_Tugas 1_:
Kembalikan bagian teks tentang Martin Heidegger mulai dari "Heidegger sebenarnya diharapkan" hingga "keagamaan abad ke-14.".
_Tugas 2_:
Jawablah pertanyaan berikut berdasarkan teks tentang Martin Heidegger.
(a) Di universitas mana Heidegger belajar di bawah Edmund Husserl?
(b) Pada tahun berapa Heidegger menjadi profesor di universitas tersebut?
(c) Duns Scotus disebut sebagai pemikir etika dan keagamaan abad ke berapa?
_Tugas 3_:
Lanjutkan teks tentang Martin Heidegger setelah kalimat terakhir yang ditampilkan.

Martin Heidegger: Antara fenomenologi ontologis dan hermeneutika
- Version 1.0
Table of Contents

Biografi
Martin Heidegger lahir di Meßkirch, Jerman pada tanggal 26 September 1889 dan meninggal 26 Mei 1976 pada usia 86 tahun. Heidegger belajar di Universitas Freiburg di bawah Edmund Husserl, penggagas fenomenologi, dan kemudian menjadi profesor di sana pada tahun 1928. Ia memengaruhi banyak filsuf, termasuk Gadamer, Levinas, Sartre, Derrida, Foucault, dan lain-lain. Heidegger dianggap sebagai filsuf yang mengarahkan fenomenologi ke arah yang lebih ontologis dengan mempertanyakan manfaat atau nilai guna keber”ada”an manusia.
Heidegger sebenarnya diharapkan oleh keluarganya untuk menjadi seorang pendeta. Pada masa remaja, ia dipengaruhi oleh Aristoteles yang dikenalnya lewat teologi Kristen. Konsep tentang Ada, dalam pengertian tradisional ini, adalah perkenalan pertamanya dengan gagasan yang kelak ditanamkannya pada pusat karyanya yang paling terkenal, Being and Time (bahasa Jerman: Sein und Zeit). Keluarga Heidegger tidak cukup kaya untuk membiaya kuliahnya, dan ia membutuhkan beasiswa sehingga ia memilih untuk belajar agama. Meski demikian, saat menjadi mahasiswa, ia memilih untuk meninggalkan teologi dan beralih pada filsafat karena ia menemukan sumber pendanaan lain untuk studinya. Ia menulis disertasi doktoralnya berdasarkan sebuah teks yang saat itu dianggap sebagai karya Duns Scotus, seorang pemikir etika dan keagamaan abad ke-14.

_Data tercatat_:
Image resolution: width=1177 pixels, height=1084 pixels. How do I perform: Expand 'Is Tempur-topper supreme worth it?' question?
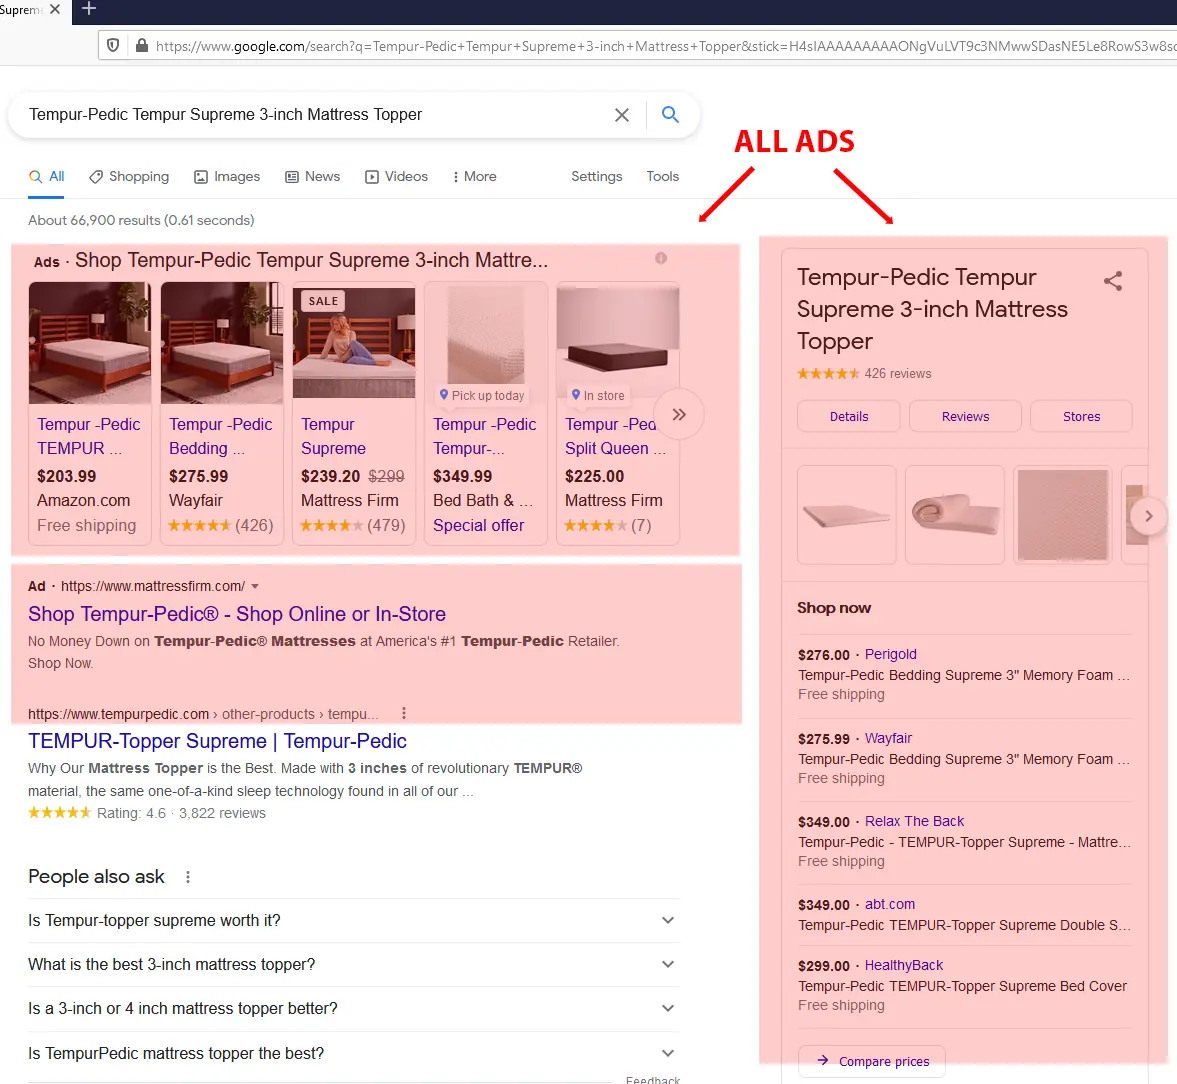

_Hasil akhir 1_:
Heidegger sebenarnya diharapkan oleh keluarganya untuk menjadi seorang pendeta. Pada masa remaja, ia dipengaruhi oleh Aristoteles yang dikenalnya lewat teologi Kristen. Konsep tentang Ada, dalam pengertian tradisional ini, adalah perkenalan pertamanya dengan gagasan yang kelak ditanamkannya pada pusat karyanya yang paling terkenal, Being and Time (bahasa Jerman: Sein und Zeit). Keluarga Heidegger tidak cukup kaya untuk membiaya kuliahnya, dan ia membutuhkan beasiswa sehingga ia memilih untuk belajar agama. Meski demikian, saat menjadi mahasiswa, ia memilih untuk meninggalkan teologi dan beralih pada filsafat karena ia menemukan sumber pendanaan lain untuk studinya. Ia menulis disertasi doktoralnya berdasarkan sebuah teks yang saat itu dianggap sebagai karya Duns Scotus, seorang pemikir etika dan keagamaan abad ke-14.

_Hasil akhir 2_:
(a) Universitas Freiburg.
(b) Tahun 1928.
(c) Abad ke-14.

_Hasil akhir 3_:
Karya-karya penting Heidegger antara lain Sein und Zeit (1927), Identitat und Differenz (1969), Einfuhrung in die Metaphysic (1953), Phanomenologie und theologie (1970), dan masih banyak yang lainnya. Kebanyakan karya Heidegger membahas masalah seperti “What is Being?”, “Why is there something rather than nothing at all?” demikian juga topik- topik mengenai eksistensi manusia, kegelisahan, keterasingan, dan kematian. Pemikiran Heidegger ini sangat dipengaruhi oleh Husserl, filsuf pengusung fenomenologi. Heidegger mengikuti pemikiran Husserl tentang metafisika, yaitu bahwa filsafat sebagai ilmu harus berubah: filsafat sebagai bagian dari ilmu kealaman yang empiris menjadi filsafat sebagai ilmu otonom yang apriori. Tetapi fenomenologi Husserl and Heidegger berbeda dengan metafisika yang dianut para filsuf selama berabad- abad sejak Aristoteles. Metafisika mereka itu berpusat pada realitas yang melangit (Tuhan), sementara Husserl dan Heidegger lebih berfokus pada “Ada” yang membumi.
Pemikiran
Heidegger mulanya adalah seorang pengikut fenomenologi. Secara sederhana, kaum fenomenolog menghampiri filsafat dengan berusaha memahami pengalaman tanpa diperantarai oleh pengetahuan sebelumnya dan asumsi-asumsi teoretis abstrak. Heidegger tertarik akan pertanyaan tentang “Ada” (atau apa artinya “berada”). Karyanya yang terkenal Being and Time (Ada dan Waktu) dicirikan sebagai sebuah ontologi fenomenologis. Persoalan tentang keberadaan yang sudah lama hilang dihidupkan kembali oleh Heidegger.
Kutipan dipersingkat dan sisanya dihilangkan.